### THE DATA

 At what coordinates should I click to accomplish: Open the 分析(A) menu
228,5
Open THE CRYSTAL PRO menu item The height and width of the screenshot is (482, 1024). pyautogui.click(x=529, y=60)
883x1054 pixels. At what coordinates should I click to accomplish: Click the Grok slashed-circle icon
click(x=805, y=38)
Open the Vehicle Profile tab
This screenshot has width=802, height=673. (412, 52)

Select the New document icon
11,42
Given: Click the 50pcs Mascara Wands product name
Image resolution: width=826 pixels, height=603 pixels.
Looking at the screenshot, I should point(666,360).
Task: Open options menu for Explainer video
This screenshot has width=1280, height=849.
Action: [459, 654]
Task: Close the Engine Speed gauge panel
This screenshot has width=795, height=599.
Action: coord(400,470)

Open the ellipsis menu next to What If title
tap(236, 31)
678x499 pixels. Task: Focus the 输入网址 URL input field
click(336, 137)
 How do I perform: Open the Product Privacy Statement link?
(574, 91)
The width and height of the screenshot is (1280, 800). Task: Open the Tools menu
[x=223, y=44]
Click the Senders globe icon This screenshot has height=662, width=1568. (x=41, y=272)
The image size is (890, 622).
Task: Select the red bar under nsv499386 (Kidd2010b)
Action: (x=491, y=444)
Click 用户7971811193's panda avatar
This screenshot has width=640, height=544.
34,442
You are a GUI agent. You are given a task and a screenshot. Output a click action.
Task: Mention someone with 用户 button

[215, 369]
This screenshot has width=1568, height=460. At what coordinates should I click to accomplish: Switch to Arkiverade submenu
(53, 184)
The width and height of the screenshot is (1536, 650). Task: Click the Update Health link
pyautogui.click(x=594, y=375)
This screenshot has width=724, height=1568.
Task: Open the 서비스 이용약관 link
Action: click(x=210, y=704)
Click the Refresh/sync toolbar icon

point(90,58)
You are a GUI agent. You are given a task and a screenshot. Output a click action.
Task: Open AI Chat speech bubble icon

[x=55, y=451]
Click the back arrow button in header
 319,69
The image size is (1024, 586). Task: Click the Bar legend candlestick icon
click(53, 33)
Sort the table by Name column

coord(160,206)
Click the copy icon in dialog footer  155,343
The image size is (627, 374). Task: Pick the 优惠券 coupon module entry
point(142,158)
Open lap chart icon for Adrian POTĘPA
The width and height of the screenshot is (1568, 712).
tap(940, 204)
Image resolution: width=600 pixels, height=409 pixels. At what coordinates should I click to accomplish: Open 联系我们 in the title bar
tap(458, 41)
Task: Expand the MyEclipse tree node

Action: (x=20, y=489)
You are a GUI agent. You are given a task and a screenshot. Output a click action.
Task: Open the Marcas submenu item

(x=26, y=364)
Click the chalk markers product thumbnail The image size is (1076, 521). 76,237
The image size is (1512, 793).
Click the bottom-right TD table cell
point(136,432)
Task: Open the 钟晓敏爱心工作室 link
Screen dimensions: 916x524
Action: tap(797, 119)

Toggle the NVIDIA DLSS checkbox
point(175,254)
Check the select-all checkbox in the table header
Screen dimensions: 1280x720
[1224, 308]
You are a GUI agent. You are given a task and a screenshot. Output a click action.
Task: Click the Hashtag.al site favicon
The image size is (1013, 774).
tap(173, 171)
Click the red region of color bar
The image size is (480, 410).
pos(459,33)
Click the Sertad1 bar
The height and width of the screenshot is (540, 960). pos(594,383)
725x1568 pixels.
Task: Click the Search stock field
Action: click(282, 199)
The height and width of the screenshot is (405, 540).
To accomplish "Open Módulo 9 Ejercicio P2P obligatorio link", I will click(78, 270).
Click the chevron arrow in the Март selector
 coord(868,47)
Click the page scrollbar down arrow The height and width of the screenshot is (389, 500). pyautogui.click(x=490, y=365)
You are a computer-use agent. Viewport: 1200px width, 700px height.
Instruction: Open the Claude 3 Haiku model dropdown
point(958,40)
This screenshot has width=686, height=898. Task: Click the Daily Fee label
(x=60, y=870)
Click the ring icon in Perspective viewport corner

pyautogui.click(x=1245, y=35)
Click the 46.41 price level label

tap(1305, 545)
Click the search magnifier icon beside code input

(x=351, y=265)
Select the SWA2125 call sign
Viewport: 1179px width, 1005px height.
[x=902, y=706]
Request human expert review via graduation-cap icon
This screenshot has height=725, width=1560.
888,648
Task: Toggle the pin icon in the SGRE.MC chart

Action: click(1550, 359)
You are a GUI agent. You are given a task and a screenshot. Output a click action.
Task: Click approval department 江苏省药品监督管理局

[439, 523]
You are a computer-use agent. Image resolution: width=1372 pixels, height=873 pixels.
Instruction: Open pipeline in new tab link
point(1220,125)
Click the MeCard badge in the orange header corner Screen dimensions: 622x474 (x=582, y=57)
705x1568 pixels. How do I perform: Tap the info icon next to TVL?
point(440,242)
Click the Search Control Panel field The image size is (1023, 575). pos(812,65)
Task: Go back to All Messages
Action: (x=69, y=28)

######

* **EXERCISE REQUIREMENTS**
The complete listing is to be repeated exactly.

* **RESPONSE**
 At what coordinates should I click to accomplish: Open the 分析(A) menu
228,5
Open THE CRYSTAL PRO menu item The height and width of the screenshot is (482, 1024). pyautogui.click(x=529, y=60)
883x1054 pixels. At what coordinates should I click to accomplish: Click the Grok slashed-circle icon
click(x=805, y=38)
Open the Vehicle Profile tab
This screenshot has width=802, height=673. (412, 52)

Select the New document icon
11,42
Given: Click the 50pcs Mascara Wands product name
Image resolution: width=826 pixels, height=603 pixels.
Looking at the screenshot, I should point(666,360).
Task: Open options menu for Explainer video
This screenshot has width=1280, height=849.
Action: [459, 654]
Task: Close the Engine Speed gauge panel
This screenshot has width=795, height=599.
Action: coord(400,470)

Open the ellipsis menu next to What If title
tap(236, 31)
678x499 pixels. Task: Focus the 输入网址 URL input field
click(336, 137)
 How do I perform: Open the Product Privacy Statement link?
(574, 91)
The width and height of the screenshot is (1280, 800). Task: Open the Tools menu
[x=223, y=44]
Click the Senders globe icon This screenshot has height=662, width=1568. (x=41, y=272)
The image size is (890, 622).
Task: Select the red bar under nsv499386 (Kidd2010b)
Action: (x=491, y=444)
Click 用户7971811193's panda avatar
This screenshot has width=640, height=544.
34,442
You are a GUI agent. You are given a task and a screenshot. Output a click action.
Task: Mention someone with 用户 button

[215, 369]
This screenshot has width=1568, height=460. At what coordinates should I click to accomplish: Switch to Arkiverade submenu
(53, 184)
The width and height of the screenshot is (1536, 650). Task: Click the Update Health link
pyautogui.click(x=594, y=375)
This screenshot has width=724, height=1568.
Task: Open the 서비스 이용약관 link
Action: click(x=210, y=704)
Click the Refresh/sync toolbar icon

point(90,58)
You are a GUI agent. You are given a task and a screenshot. Output a click action.
Task: Open AI Chat speech bubble icon

[x=55, y=451]
Click the back arrow button in header
 319,69
The image size is (1024, 586). Task: Click the Bar legend candlestick icon
click(53, 33)
Sort the table by Name column

coord(160,206)
Click the copy icon in dialog footer  155,343
The image size is (627, 374). Task: Pick the 优惠券 coupon module entry
point(142,158)
Open lap chart icon for Adrian POTĘPA
The width and height of the screenshot is (1568, 712).
tap(940, 204)
Image resolution: width=600 pixels, height=409 pixels. At what coordinates should I click to accomplish: Open 联系我们 in the title bar
tap(458, 41)
Task: Expand the MyEclipse tree node

Action: (x=20, y=489)
You are a GUI agent. You are given a task and a screenshot. Output a click action.
Task: Open the Marcas submenu item

(x=26, y=364)
Click the chalk markers product thumbnail The image size is (1076, 521). 76,237
The image size is (1512, 793).
Click the bottom-right TD table cell
point(136,432)
Task: Open the 钟晓敏爱心工作室 link
Screen dimensions: 916x524
Action: tap(797, 119)

Toggle the NVIDIA DLSS checkbox
point(175,254)
Check the select-all checkbox in the table header
Screen dimensions: 1280x720
[1224, 308]
You are a GUI agent. You are given a task and a screenshot. Output a click action.
Task: Click the Hashtag.al site favicon
The image size is (1013, 774).
tap(173, 171)
Click the red region of color bar
The image size is (480, 410).
pos(459,33)
Click the Sertad1 bar
The height and width of the screenshot is (540, 960). pos(594,383)
725x1568 pixels.
Task: Click the Search stock field
Action: click(282, 199)
The height and width of the screenshot is (405, 540).
To accomplish "Open Módulo 9 Ejercicio P2P obligatorio link", I will click(78, 270).
Click the chevron arrow in the Март selector
 coord(868,47)
Click the page scrollbar down arrow The height and width of the screenshot is (389, 500). pyautogui.click(x=490, y=365)
You are a computer-use agent. Viewport: 1200px width, 700px height.
Instruction: Open the Claude 3 Haiku model dropdown
point(958,40)
This screenshot has width=686, height=898. Task: Click the Daily Fee label
(x=60, y=870)
Click the ring icon in Perspective viewport corner

pyautogui.click(x=1245, y=35)
Click the 46.41 price level label

tap(1305, 545)
Click the search magnifier icon beside code input

(x=351, y=265)
Select the SWA2125 call sign
Viewport: 1179px width, 1005px height.
[x=902, y=706]
Request human expert review via graduation-cap icon
This screenshot has height=725, width=1560.
888,648
Task: Toggle the pin icon in the SGRE.MC chart

Action: click(1550, 359)
You are a GUI agent. You are given a task and a screenshot. Output a click action.
Task: Click approval department 江苏省药品监督管理局

[439, 523]
You are a computer-use agent. Image resolution: width=1372 pixels, height=873 pixels.
Instruction: Open pipeline in new tab link
point(1220,125)
Click the MeCard badge in the orange header corner Screen dimensions: 622x474 (x=582, y=57)
705x1568 pixels. How do I perform: Tap the info icon next to TVL?
point(440,242)
Click the Search Control Panel field The image size is (1023, 575). pos(812,65)
Task: Go back to All Messages
Action: (x=69, y=28)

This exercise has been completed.